* [Exercise prompt]
Copy out all of the items below, substituting "Display size" for every occurrence of "Screen dimensions" and leaving everything else unchanged.

(Records from a collection)
>> Begin

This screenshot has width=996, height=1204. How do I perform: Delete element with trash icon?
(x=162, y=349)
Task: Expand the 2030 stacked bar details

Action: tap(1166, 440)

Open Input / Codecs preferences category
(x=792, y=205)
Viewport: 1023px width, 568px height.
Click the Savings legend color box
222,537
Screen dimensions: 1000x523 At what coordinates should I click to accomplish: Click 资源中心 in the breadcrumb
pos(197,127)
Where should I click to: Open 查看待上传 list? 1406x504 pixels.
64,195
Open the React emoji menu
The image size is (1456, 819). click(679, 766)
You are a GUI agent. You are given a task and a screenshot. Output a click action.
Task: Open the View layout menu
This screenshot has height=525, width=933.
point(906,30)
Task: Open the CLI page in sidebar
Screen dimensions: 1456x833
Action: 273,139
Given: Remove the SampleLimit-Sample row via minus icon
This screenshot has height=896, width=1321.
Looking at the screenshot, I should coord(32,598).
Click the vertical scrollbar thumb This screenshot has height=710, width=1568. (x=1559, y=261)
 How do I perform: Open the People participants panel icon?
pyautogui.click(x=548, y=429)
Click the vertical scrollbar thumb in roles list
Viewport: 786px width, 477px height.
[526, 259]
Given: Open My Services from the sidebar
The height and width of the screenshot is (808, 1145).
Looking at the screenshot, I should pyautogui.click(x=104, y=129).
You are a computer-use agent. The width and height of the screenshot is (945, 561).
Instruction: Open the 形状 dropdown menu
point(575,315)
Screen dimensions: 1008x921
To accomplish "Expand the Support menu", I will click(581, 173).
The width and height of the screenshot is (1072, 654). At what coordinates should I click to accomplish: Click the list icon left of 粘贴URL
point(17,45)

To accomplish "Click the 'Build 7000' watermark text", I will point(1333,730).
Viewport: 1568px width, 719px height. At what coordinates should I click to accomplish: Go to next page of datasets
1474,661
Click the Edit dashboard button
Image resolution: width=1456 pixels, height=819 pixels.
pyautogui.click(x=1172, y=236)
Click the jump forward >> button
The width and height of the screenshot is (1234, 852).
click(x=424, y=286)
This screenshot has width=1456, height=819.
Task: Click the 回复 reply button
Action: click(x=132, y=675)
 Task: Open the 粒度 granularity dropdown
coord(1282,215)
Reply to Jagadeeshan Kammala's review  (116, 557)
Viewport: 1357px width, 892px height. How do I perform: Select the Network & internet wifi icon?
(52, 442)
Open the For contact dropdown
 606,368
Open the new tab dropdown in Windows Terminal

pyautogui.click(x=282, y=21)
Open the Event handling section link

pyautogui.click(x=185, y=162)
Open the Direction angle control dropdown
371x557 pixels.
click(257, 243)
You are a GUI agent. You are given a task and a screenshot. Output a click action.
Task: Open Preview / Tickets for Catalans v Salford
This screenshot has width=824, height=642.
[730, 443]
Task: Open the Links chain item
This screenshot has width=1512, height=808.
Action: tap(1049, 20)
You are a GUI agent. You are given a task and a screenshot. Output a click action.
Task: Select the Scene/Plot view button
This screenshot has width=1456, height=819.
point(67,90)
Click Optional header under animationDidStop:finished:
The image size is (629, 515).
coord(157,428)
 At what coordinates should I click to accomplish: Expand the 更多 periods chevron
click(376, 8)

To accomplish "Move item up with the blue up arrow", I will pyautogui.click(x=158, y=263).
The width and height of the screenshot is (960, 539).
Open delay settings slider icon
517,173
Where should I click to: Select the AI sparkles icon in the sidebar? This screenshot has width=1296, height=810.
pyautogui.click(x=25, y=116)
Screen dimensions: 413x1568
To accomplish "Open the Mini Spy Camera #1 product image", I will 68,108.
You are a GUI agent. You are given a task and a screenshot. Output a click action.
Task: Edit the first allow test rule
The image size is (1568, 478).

>> End

* [Output for this exercise]
This screenshot has width=996, height=1204. How do I perform: Delete element with trash icon?
(x=162, y=349)
Task: Expand the 2030 stacked bar details

Action: tap(1166, 440)

Open Input / Codecs preferences category
(x=792, y=205)
Viewport: 1023px width, 568px height.
Click the Savings legend color box
222,537
Display size: 1000x523 At what coordinates should I click to accomplish: Click 资源中心 in the breadcrumb
pos(197,127)
Where should I click to: Open 查看待上传 list? 1406x504 pixels.
64,195
Open the React emoji menu
The image size is (1456, 819). click(679, 766)
You are a GUI agent. You are given a task and a screenshot. Output a click action.
Task: Open the View layout menu
This screenshot has height=525, width=933.
point(906,30)
Task: Open the CLI page in sidebar
Display size: 1456x833
Action: 273,139
Given: Remove the SampleLimit-Sample row via minus icon
This screenshot has height=896, width=1321.
Looking at the screenshot, I should coord(32,598).
Click the vertical scrollbar thumb This screenshot has height=710, width=1568. (x=1559, y=261)
 How do I perform: Open the People participants panel icon?
pyautogui.click(x=548, y=429)
Click the vertical scrollbar thumb in roles list
Viewport: 786px width, 477px height.
[526, 259]
Given: Open My Services from the sidebar
The height and width of the screenshot is (808, 1145).
Looking at the screenshot, I should pyautogui.click(x=104, y=129).
You are a computer-use agent. The width and height of the screenshot is (945, 561).
Instruction: Open the 形状 dropdown menu
point(575,315)
Display size: 1008x921
To accomplish "Expand the Support menu", I will click(581, 173).
The width and height of the screenshot is (1072, 654). At what coordinates should I click to accomplish: Click the list icon left of 粘贴URL
point(17,45)

To accomplish "Click the 'Build 7000' watermark text", I will point(1333,730).
Viewport: 1568px width, 719px height. At what coordinates should I click to accomplish: Go to next page of datasets
1474,661
Click the Edit dashboard button
Image resolution: width=1456 pixels, height=819 pixels.
pyautogui.click(x=1172, y=236)
Click the jump forward >> button
The width and height of the screenshot is (1234, 852).
click(x=424, y=286)
This screenshot has width=1456, height=819.
Task: Click the 回复 reply button
Action: click(x=132, y=675)
 Task: Open the 粒度 granularity dropdown
coord(1282,215)
Reply to Jagadeeshan Kammala's review  (116, 557)
Viewport: 1357px width, 892px height. How do I perform: Select the Network & internet wifi icon?
(52, 442)
Open the For contact dropdown
 606,368
Open the new tab dropdown in Windows Terminal

pyautogui.click(x=282, y=21)
Open the Event handling section link

pyautogui.click(x=185, y=162)
Open the Direction angle control dropdown
371x557 pixels.
click(257, 243)
You are a GUI agent. You are given a task and a screenshot. Output a click action.
Task: Open Preview / Tickets for Catalans v Salford
This screenshot has width=824, height=642.
[730, 443]
Task: Open the Links chain item
This screenshot has width=1512, height=808.
Action: tap(1049, 20)
You are a GUI agent. You are given a task and a screenshot. Output a click action.
Task: Select the Scene/Plot view button
This screenshot has width=1456, height=819.
point(67,90)
Click Optional header under animationDidStop:finished:
The image size is (629, 515).
coord(157,428)
 At what coordinates should I click to accomplish: Expand the 更多 periods chevron
click(376, 8)

To accomplish "Move item up with the blue up arrow", I will pyautogui.click(x=158, y=263).
The width and height of the screenshot is (960, 539).
Open delay settings slider icon
517,173
Where should I click to: Select the AI sparkles icon in the sidebar? This screenshot has width=1296, height=810.
pyautogui.click(x=25, y=116)
Display size: 413x1568
To accomplish "Open the Mini Spy Camera #1 product image", I will 68,108.
You are a GUI agent. You are given a task and a screenshot. Output a click action.
Task: Edit the first allow test rule
The image size is (1568, 478).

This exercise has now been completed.